The complete USB 2.0 specification is at usb_20.pdf. It's a 5 MB download and over 600 pages long, so you probably don't want to read it...
Darn -- there used to be an excellent description of USB at http://mes.loyola.edu/faculty/phs/usb[1234567].html, but recently I've been getting timeouts trying to get to it... anyway, the following description is distilled from it.
The interfaces to PC peripherals was a hodge-podge, with little rhyme and less reason.
The dominant low-speed interface was the serial port. It was originally designed as a communication mechanism between teletypes and modems, and was very good for that purpose. As a connection mechanism for computers and terminals, or computers and modems, 50 years later it was overly complex, allowed for a lot of capabilities that absolutely nobody used, and was difficult to configure.
The most common (though hardly dominant) high-speed device was the so-called parallel port, originally designed as a printer interface by Centronix. It was poorly designed, without proper handshaking (unlike the EIA-232C serial standard, which was well-designed for its intended purpose but had outlived its usefulness). The Centronix connector was large and expensive, so IBM chose to use the same connector for parallel as for serial (though they used the opposite polarity). Hardware hackers found ways to use it as a bidirectional interface (literally using razor blades and soldering irons on the motherboard); the bidirectional extensions had been added to the specification. Attempts had been made to extend it for use as a general IO bus, without a lot of widespread acceptance.

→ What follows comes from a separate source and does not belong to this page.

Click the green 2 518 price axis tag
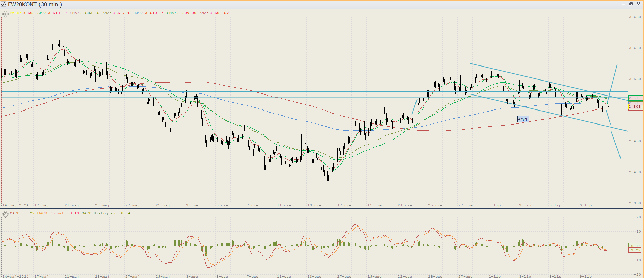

There were also some specialized interfaces, like for the keyboard and mouse.
The intent of the USB interface is to provide a single interface which will be suitable for the vast majority of IO devices, especially devices that are external to the PC like printers, scanners, keyboards, mice.... The oft-stated goal of the USB Implementer's Forum is that plugging a new device into a PC should be as easy as plugging a telephone into the wall, so the standard supports hot-plugging and device identification.
First, and most importantly, USB isn't a bus in spite of its name. It's a hierarchical star-topology network. This means that the network is tree-structured; the internal nodes are all called ``hubs'' and the leaves are the I/O devices. The total number of devices (including hubs and I/O devices) that can be connected with USB is 127, limited by a 7-bit address. So far as I've been able to find, there is no built-in limit to the branching factor of a hub (so you could have 126 I/O devices connected directly to it), but commercially available hubs typically support between 4 and 8 (the root hub in the PC is a special case that deserves mention; typically 2 for desktop or deskside systems and 1 for small notebooks). Each level in the device tree is called a ``tier;'' the maximum number of tiers (not including the root hub) is five.

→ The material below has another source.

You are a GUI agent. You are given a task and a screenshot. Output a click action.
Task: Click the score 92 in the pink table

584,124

A device will normally have several "endpoints," suitable for different types of transfers. What this means is really up to the device and the device driver; every device must have at least one bidirectional control endpoint, which is used for the device setup information. It will normally also have input and output endpoints for data. When a packet arrives at the device, its endpoint destination is part of its address; the device firmware uses this internally to determine how to handle the packet.
The USB cable has four conductors: power, ground, signal+, and signal-. Hot-plugging is supported by having the power and ground wires physically longer than the signal wires; they will make contact first, and the device is required to be in a stable state before the signal wires make contact. Hubs are required to supply 500 mA at 5 volts to power devices; a device that needs more power than that has to have its own power supply. There's a lot more detail on just how much power can be supplied by different types of hubs, and required by devices, under various conditions.
USB connectors are designed with polarized ends (type A and type B connectors), so that it is impossible to plug the upstream or downstream ends of two devices together. The intent is that hubs are equipped with female Type A connectors on the downstream end; a device can have either a male Type A connector or a female type B connector on its upstream end.
Unfortunately, the market has created both devices that expect a cable to connect them to the hub (so they have a type B connector), and devices that expect to plug into the hub directly (so they have a male type A connector). This has resulted in two types of cables; some which use the intended Type A/Type B ends, and some that have a male Type A on one end and a female on the other (USB extension cords. These are actually in violation of the standard, and the ones I've seen don't have the trademarked USB logo on them).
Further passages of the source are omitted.